2.2. Parole et main

Une autre idée, baroque a priori, revient souvent chez lui : c’est que le langage humain est susceptible d’être ramassé sur le sol – ce qui rappelle (cf. « J’ai ramassé le mot surhomme sur le bord du chemin ») une célèbre métaphore nietzschéenne. La question de toucher l’intouchable (« Masse sa phrase » ! lance-t-on dans Le Babil des classes dangereuses (p. 356) est en effet posée par Novarina mais c’est peut-être aussi dans le sens où « [la] matière sonore nous touche, nous atteint comme la:pierre qu’on lance » (P.M., p. 8). Sur ce sujet, « l’aphorisme » le plus impressionnant de Valère Novarina, son affirmation la plus forte, sa définition la plus incroyable (son tour le plus réussi ?) est peut-être d’ailleurs la phrase suivante : « [l’organe] du langage, c’est la main. » (J.R., p. 98). Autre image troublante : « Lâchez l’refrain » (O.R., p. 193), phrase impliquant qu’un (re)frein (le langage social) empêcherait le chant.

Dans L’Acte inconnu (p. 39), on manie deux mots avec beaucoup de précaution (il est vrai que ce ne sont pas des mots avec lesquels on fait n’importe quoi : notre vie d’homme est inscrite dedans) : « Ils prennent chacun un hier, soigneusement dans leurs mains, et s’en forgent un lendemain ».

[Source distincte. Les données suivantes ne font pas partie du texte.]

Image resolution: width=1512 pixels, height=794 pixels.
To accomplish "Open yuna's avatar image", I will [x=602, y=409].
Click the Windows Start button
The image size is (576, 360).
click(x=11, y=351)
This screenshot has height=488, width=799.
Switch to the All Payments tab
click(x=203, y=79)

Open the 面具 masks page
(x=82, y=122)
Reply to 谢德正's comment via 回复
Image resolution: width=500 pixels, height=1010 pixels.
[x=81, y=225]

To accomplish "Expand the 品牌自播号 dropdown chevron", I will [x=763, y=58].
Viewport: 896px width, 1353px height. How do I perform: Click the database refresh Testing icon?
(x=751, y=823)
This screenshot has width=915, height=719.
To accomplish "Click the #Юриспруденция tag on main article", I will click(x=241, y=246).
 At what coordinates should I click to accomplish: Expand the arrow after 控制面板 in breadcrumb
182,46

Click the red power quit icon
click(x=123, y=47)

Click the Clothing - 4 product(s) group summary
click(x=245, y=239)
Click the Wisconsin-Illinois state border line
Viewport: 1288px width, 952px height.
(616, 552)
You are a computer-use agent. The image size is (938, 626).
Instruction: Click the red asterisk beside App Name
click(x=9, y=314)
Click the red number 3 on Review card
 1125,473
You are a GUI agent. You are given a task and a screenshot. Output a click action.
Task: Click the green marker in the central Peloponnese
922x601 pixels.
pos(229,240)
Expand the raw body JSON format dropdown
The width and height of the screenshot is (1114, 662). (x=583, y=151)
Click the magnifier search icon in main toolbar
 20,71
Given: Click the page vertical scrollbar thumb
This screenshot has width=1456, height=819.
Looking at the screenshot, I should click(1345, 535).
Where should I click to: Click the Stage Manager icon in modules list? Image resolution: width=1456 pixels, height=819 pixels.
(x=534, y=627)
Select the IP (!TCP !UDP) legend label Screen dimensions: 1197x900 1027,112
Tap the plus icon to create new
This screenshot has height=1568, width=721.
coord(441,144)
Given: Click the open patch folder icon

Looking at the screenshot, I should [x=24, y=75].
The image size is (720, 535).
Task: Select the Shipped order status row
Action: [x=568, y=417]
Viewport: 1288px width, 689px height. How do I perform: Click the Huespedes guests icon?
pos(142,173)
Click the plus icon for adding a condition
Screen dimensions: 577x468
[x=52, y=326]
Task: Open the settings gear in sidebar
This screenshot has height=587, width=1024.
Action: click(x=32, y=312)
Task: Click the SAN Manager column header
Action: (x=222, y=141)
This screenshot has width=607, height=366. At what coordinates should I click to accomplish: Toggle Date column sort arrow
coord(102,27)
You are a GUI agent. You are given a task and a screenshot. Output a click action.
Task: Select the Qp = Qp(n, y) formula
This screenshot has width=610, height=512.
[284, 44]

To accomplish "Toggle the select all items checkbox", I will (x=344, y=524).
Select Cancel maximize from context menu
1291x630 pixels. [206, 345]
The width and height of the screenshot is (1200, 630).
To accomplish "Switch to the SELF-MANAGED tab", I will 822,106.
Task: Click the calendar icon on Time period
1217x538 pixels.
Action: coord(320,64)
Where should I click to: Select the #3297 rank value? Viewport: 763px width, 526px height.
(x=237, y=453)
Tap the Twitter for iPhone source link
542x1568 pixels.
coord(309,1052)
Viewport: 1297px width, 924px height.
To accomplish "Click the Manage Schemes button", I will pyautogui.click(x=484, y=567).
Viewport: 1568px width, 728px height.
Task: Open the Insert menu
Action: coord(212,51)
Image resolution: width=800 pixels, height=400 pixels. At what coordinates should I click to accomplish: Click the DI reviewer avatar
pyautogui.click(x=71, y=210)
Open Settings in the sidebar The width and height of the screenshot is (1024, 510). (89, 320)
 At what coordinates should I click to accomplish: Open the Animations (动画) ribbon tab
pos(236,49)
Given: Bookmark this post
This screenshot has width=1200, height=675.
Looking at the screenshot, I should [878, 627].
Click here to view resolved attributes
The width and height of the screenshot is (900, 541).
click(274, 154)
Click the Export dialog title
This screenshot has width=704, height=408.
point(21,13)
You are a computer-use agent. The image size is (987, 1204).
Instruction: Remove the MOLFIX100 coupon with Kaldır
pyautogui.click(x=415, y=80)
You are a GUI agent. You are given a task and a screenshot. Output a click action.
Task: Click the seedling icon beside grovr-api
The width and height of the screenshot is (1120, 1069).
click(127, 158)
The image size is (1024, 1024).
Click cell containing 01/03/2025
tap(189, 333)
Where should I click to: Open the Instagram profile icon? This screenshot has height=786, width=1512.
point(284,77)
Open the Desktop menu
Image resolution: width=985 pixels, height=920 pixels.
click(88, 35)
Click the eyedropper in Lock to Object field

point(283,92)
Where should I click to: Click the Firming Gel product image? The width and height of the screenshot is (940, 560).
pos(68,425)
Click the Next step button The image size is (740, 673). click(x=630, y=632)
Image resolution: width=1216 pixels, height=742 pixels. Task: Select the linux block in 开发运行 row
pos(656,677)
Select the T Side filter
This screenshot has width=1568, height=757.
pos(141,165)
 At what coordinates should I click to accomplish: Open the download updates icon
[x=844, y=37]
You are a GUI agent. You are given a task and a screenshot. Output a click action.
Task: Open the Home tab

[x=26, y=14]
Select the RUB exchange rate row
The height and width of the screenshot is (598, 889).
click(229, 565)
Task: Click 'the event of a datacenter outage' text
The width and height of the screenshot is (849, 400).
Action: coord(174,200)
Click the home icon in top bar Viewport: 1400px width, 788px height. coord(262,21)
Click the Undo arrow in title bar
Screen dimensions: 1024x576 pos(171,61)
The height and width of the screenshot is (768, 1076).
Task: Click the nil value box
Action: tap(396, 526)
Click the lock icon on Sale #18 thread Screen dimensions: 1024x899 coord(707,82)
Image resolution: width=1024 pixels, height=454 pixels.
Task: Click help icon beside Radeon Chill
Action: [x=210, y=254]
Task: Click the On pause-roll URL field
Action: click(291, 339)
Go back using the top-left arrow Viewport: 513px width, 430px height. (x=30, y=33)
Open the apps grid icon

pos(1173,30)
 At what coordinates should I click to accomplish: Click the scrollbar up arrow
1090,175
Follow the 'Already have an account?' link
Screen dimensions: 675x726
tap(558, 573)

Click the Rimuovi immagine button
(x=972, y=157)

Dans « L’impératif nominatoire », texte ou certains verbes (« retoucher ») et adjectifs (« dégrafés ») pourront surprendre, appliqués à des mots, Jean-Luc Steinmetz compare même l’auteur à une sorte d’alchimiste capable de toucher, de transformer les mots, de communiquer avec eux :

Voici que les mots qui disparaissent d’habitude sous le courant de leur utilité immédiate, il les rebiffe, fait prendre à chacun d’eux une insolite consistance. A leur tour, ils deviennent, et pour chacun, êtres parlants, animés d’une vibration de syllabes, hérissés de consonnes (la langue est lng), soustraits à l’articulation congruente de la syntaxe, mobiles amibes que l’on peut retoucher comme de la glaise (dans l’infini mouvement du pouce de Giacometti. Mots dégrafés qui entament un mouvement de métamorphose que le vouloir dire accélère ou ralentit ; mots qui s’altèrent, s’altérisent, à la fois les mêmes et les autres. L’ovarien mot novarinien propose une unité de langage en perpétuelle mue, ouverte à divers contours, soumise à une déformation constante qui lui confère de nouvelles vie […] Oui, je ne doute pas que sous nos yeux, à nos oreilles, ne prolifère une verbale utopie, ne s’étende un accroissement phonatoire, comme pour être en compétition avec le monde en expansion. 214

Dans Aussi lourd que le vent, le populaire écrivain de science-fiction Serge Brussolo évoque lui aussi l’idée d’une matière sonore à travers la possibilité d’un art, la sculpture vocale, qui permettrait, grâce à des drogues, de créer de la matière solide, concrète à partir des mots que l’on prononce, la forme obtenue n’étant pas du tout la même selon ce que l’on choisit de dire.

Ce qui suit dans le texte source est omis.